What needs to be done —
Where an image appears, leave it out; otherwise repeat the data exactly.

=== Section Start ===

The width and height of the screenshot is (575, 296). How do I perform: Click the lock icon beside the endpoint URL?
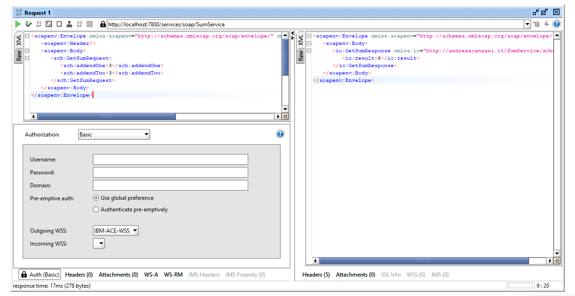point(103,24)
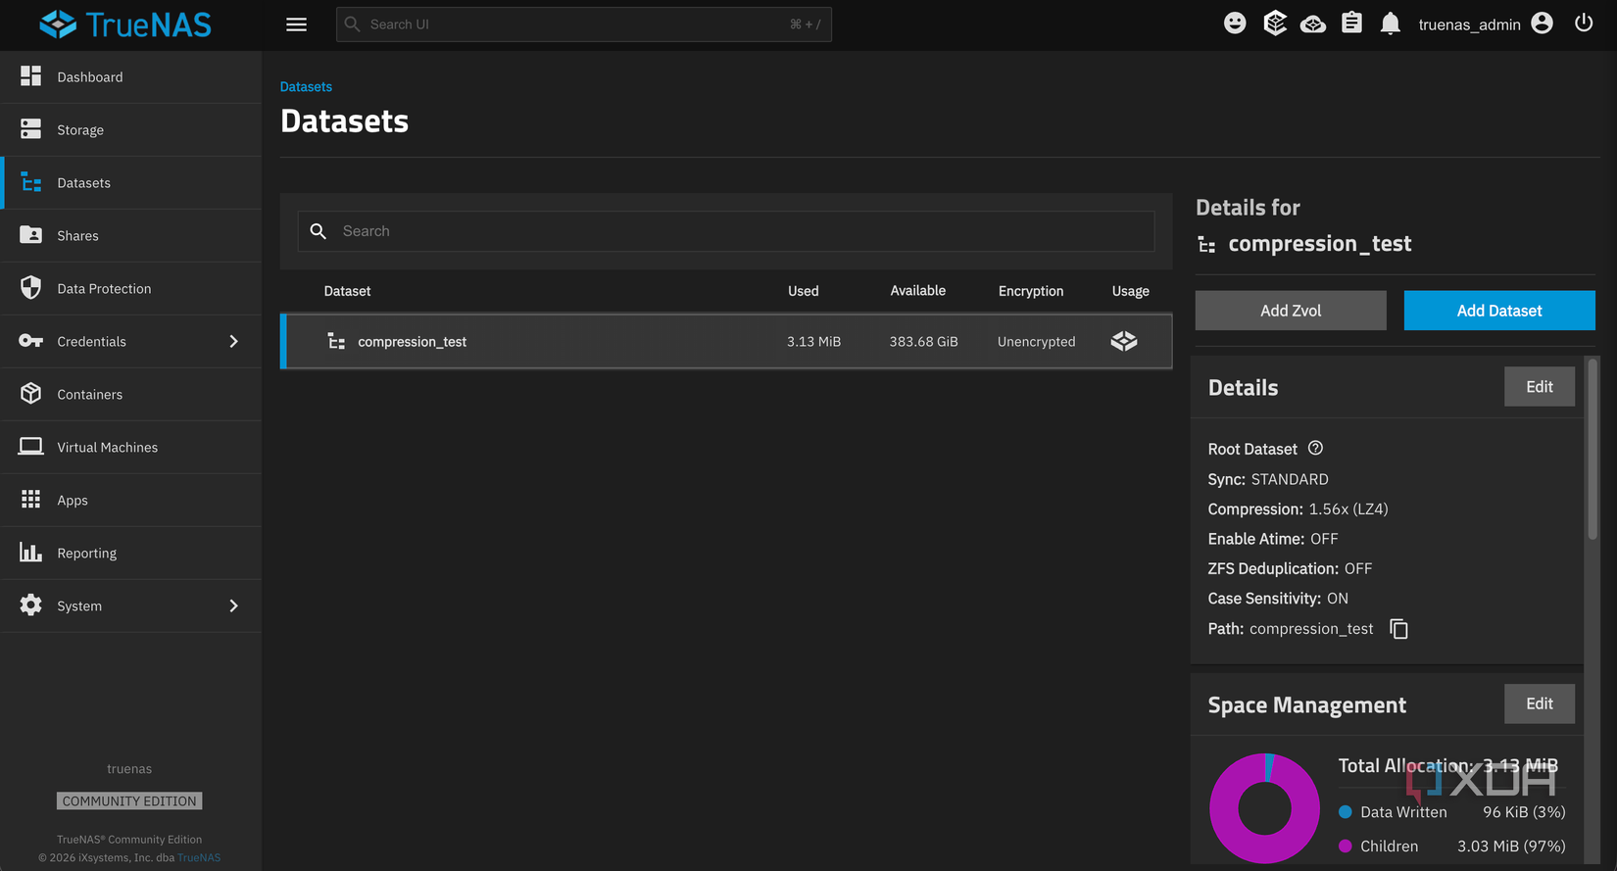Open the feedback smiley icon
Screen dimensions: 1617x871
click(1235, 24)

=== Section End ===

Task response —
The width and height of the screenshot is (575, 296). How do I perform: Click the lock icon beside the endpoint URL?
point(103,24)
Open the feedback smiley icon
Screen dimensions: 1617x871
click(1235, 24)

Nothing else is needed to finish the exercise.